I have a dataframe:
data = [['p1', 't1'], ['p4', 't2'], ['p2', 't1'],['p4', 't3'],
['p4', 't3'], ['p3', 't1'],]
sdf = spark.createDataFrame(data, schema = ['id', 'text'])
sdf.show()
+---+----+
| id|text|
+---+----+
| p1| t1|
| p4| t2|
| p2| t1|
| p4| t3|
| p4| t3|
| p3| t1|
+---+----+
I want to group by text. If the text does not change, then the rank remains. For example
+---+----+----+
| id|text|rank|
+---+----+----+
| p1| t1| 1|
| p2| t1| 1|
| p3| t1| 1|
| p4| t2| 2|
| p4| t3| 3|
| p4| t3| 3|
+---+----+----
Unfortunately, the rank function does not give what I need.

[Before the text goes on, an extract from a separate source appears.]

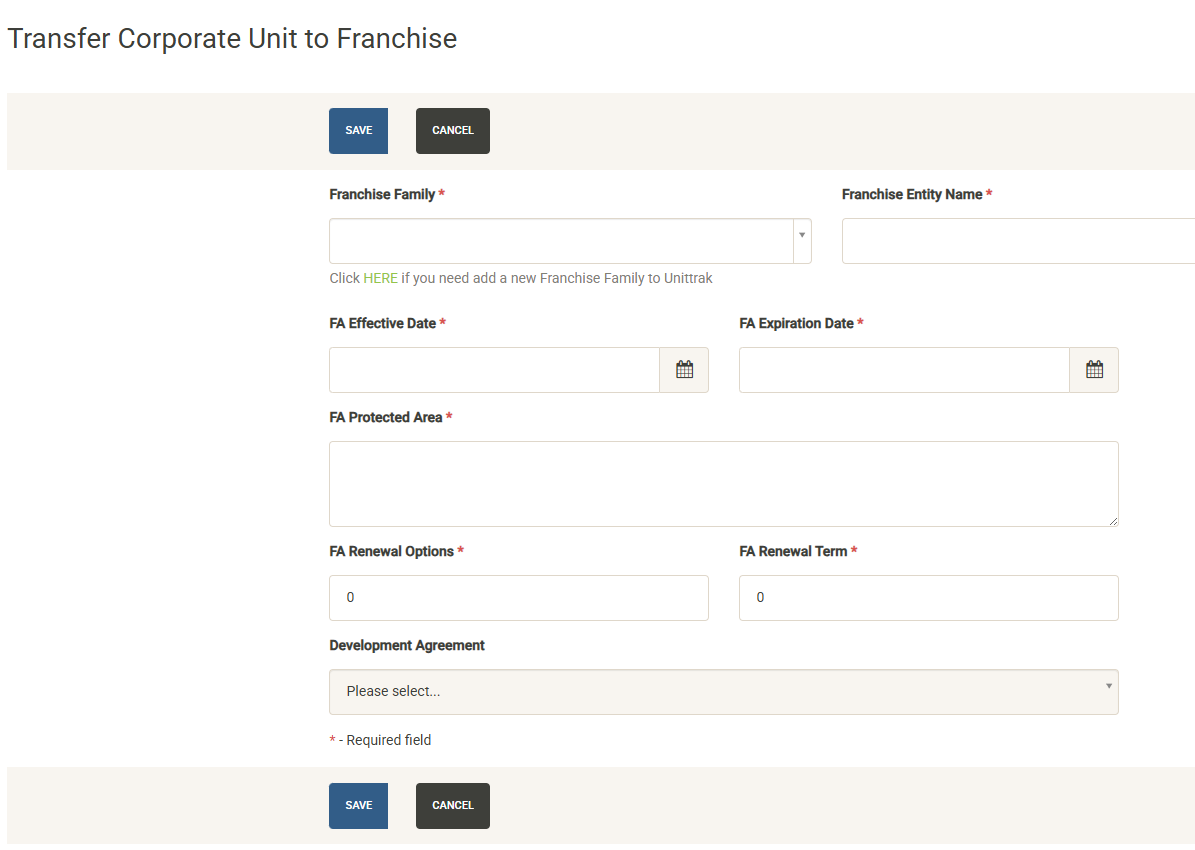
Task: Open the FA Expiration Date calendar picker
Action: (1094, 370)

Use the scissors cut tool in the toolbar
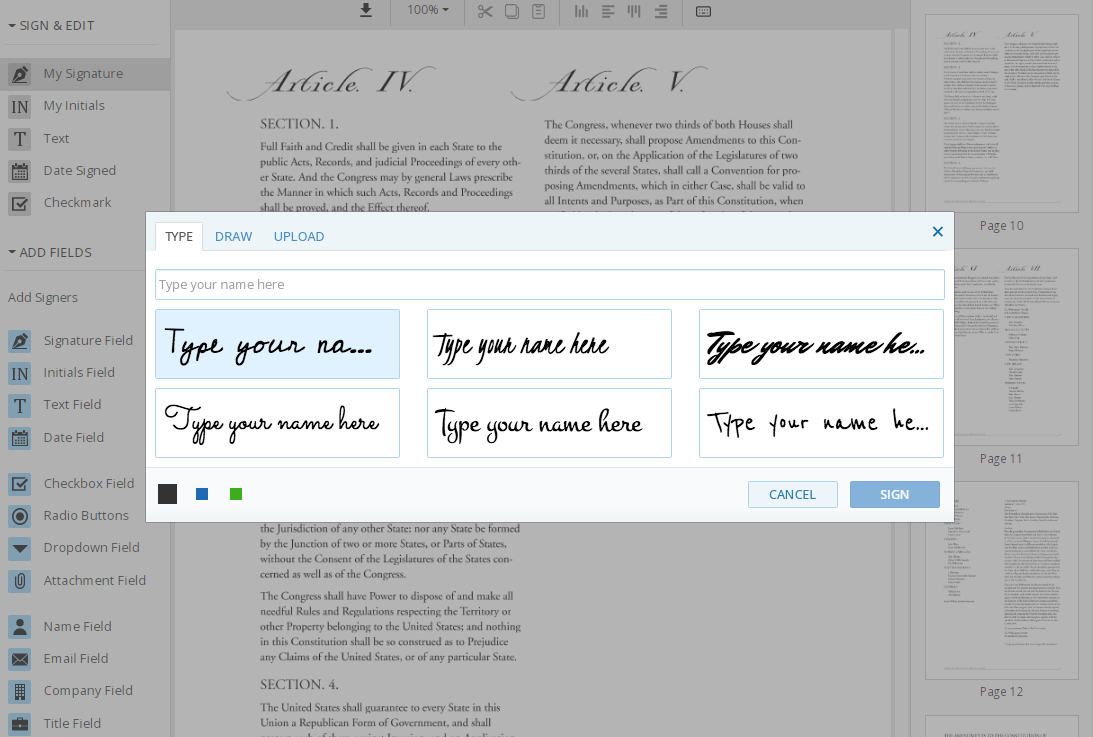(x=483, y=12)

w = Window.partitionBy("text").orderBy("id")
sdf2 = sdf.withColumn("rank", F.rank().over(w))
sdf2.show()
+---+----+----+
| id|text|rank|
+---+----+----+
| p1| t1| 1|
| p2| t1| 2|
| p3| t1| 3|
| p4| t2| 1|
| p4| t3| 1|
| p4| t3| 1|
+---+----+----+
It seems you are not looking to rank your observations within a group, but to convert a categorical variable into numeric. You can do this with StringIndexer
:
from pyspark.ml.feature import StringIndexer
indexer = StringIndexer(inputCol='text', outputCol='rank', stringOrderType='alphabetAsc')
indexer_fitted = indexer.fit(sdf)
sdf = indexer_fitted.transform(sdf)
sdf = sdf.withColumn('rank', F.col('rank').cast('int'))
sdf.show()
+---+----+----+
| id|text|rank|
+---+----+----+
| p1| t1| 0|
| p2| t1| 0|
| p3| t1| 0|
| p4| t2| 1|
| p4| t3| 2|
| p4| t3| 2|
+---+----+----+